Fading LED with Arduino: PWM analogWrite Complete Guide

Fading an LED with Arduino is one of the first projects that teaches a crucial concept beyond simple on/off control: Pulse Width Modulation (PWM). Once you understand PWM and the analogWrite() function, you unlock smooth dimming, RGB colour mixing, servo control, motor speed control, and much more. This guide covers everything from the basics of duty cycle to advanced gamma correction for perceptually smooth brightness transitions.

Table of Contents

• What is PWM and How Does It Work?
• analogWrite() Basics and Syntax
• Which Arduino Pins Support PWM?
• Simple Fade In and Fade Out
• Smooth Breathing Effect with Sine Wave
• RGB LED Colour Mixing with PWM
• Gamma Correction for Natural-Looking Fades
• Troubleshooting LED Fading Problems
• FAQ

What is PWM and How Does It Work?

● ● ● ●

Work instructions:
A - Decide whether each statement agrees with the LED fading guide, giving yes or no for each along with the deciding words from the guide in quotation marks. (i) The guide gives Pulse Width Modulation as the full name of PWM. (ii) The guide describes fading an LED as a project limited to simple on/off control. (iii) The guide covers gamma correction.
B - Please rewrite the stretch of the LED fading guide from "Fading an LED" through "smooth brightness transitions.", changing "duty cycle" to "pulse width".

Data excerpts:
● ● ● ●

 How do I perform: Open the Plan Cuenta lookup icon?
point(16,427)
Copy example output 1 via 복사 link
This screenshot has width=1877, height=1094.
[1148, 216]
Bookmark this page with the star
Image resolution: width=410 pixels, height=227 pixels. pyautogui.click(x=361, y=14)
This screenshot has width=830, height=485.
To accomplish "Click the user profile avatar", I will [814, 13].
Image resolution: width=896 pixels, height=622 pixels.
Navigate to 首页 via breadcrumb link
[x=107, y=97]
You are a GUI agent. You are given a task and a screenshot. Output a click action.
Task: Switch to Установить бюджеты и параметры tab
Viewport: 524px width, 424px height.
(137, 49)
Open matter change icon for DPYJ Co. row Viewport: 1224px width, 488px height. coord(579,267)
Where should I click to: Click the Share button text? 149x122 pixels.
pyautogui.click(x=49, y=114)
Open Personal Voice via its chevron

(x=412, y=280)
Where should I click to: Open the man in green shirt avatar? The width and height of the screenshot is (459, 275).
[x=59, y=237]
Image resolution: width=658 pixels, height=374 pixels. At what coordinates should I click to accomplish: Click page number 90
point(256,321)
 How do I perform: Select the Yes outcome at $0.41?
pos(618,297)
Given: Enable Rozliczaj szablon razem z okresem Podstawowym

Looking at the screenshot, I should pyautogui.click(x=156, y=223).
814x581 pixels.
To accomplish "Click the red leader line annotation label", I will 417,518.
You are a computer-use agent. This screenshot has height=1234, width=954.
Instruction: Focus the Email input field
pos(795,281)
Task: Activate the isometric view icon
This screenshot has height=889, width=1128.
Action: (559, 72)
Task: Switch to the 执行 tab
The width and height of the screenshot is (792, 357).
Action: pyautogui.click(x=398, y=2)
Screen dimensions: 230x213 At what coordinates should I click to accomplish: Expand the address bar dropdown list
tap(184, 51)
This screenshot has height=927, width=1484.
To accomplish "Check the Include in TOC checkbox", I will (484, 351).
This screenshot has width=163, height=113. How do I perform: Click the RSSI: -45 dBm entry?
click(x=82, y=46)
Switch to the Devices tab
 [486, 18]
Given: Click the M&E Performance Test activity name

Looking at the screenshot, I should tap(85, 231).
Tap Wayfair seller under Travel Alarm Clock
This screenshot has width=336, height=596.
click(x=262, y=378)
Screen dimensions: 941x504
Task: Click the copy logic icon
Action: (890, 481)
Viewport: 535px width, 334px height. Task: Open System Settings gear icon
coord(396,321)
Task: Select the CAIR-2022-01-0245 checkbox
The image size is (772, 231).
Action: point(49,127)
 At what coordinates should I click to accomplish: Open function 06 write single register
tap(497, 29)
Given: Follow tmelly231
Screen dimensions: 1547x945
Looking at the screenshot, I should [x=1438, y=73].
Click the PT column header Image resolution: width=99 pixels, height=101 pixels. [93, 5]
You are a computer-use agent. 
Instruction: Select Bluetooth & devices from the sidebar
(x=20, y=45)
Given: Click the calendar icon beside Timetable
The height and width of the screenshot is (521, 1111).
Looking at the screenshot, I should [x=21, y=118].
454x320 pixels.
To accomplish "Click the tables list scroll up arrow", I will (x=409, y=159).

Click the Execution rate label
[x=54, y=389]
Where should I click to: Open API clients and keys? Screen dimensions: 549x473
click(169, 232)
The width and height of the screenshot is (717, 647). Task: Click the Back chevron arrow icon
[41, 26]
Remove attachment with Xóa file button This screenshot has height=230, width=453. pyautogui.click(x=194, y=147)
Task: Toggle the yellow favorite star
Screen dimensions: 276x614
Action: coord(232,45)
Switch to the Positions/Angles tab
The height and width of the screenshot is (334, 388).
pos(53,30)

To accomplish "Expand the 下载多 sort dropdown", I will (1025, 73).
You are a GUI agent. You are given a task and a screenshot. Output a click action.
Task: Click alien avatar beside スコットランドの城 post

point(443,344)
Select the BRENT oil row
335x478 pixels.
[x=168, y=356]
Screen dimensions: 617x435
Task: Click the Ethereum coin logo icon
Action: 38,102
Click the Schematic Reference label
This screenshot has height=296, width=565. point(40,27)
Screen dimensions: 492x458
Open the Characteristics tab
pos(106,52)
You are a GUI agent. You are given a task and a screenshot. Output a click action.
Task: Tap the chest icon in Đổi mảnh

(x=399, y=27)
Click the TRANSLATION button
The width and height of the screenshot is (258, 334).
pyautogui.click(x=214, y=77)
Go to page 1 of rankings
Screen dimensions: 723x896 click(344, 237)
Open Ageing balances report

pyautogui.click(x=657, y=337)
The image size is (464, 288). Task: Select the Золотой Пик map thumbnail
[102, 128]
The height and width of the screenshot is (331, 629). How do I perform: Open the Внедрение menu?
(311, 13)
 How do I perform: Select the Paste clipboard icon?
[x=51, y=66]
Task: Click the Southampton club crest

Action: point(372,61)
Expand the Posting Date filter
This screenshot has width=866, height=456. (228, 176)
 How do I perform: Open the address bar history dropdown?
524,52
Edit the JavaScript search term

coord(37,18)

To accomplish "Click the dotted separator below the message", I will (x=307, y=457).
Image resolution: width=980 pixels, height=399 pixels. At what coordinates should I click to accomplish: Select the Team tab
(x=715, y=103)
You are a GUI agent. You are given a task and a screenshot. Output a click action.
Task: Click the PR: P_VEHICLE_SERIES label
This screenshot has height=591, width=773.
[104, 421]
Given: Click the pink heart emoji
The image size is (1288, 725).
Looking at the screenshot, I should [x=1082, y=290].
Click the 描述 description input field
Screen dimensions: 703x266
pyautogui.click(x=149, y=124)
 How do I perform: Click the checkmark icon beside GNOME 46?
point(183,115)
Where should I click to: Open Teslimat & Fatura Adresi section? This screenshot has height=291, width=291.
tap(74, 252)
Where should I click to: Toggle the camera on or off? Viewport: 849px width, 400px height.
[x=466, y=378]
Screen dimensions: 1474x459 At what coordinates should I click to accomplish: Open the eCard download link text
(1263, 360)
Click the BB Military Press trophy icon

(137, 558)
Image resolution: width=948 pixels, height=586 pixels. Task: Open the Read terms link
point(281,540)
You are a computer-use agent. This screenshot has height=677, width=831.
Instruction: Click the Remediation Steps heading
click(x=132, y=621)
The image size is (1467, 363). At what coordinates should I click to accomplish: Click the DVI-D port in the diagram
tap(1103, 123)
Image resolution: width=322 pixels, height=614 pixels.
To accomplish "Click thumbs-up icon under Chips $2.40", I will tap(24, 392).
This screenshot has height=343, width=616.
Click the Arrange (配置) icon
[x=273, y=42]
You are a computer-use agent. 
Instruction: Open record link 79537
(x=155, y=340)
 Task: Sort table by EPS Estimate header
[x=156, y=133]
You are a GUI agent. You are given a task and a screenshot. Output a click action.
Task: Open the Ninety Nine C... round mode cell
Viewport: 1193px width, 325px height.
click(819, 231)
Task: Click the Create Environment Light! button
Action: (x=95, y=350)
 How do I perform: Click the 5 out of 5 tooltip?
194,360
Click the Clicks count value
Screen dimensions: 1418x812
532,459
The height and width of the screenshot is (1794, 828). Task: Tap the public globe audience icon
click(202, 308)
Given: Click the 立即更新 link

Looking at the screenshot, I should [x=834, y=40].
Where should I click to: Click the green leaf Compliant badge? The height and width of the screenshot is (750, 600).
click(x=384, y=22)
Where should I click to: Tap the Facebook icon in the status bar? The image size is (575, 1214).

● ● ● ●

Numbered answers:
A - (i) Yes: "Pulse Width Modulation (PWM)". (ii) No: "teaches a crucial concept beyond simple on/off control". (iii) Yes: "advanced gamma correction for perceptually smooth brightness transitions".

B -
Fading an LED with Arduino is one of the first projects that teaches a crucial concept beyond simple on/off control: Pulse Width Modulation (PWM). Once you understand PWM and the analogWrite() function, you unlock smooth dimming, RGB colour mixing, servo control, motor speed control, and much more. This guide covers everything from the basics of pulse width to advanced gamma correction for perceptually smooth brightness transitions.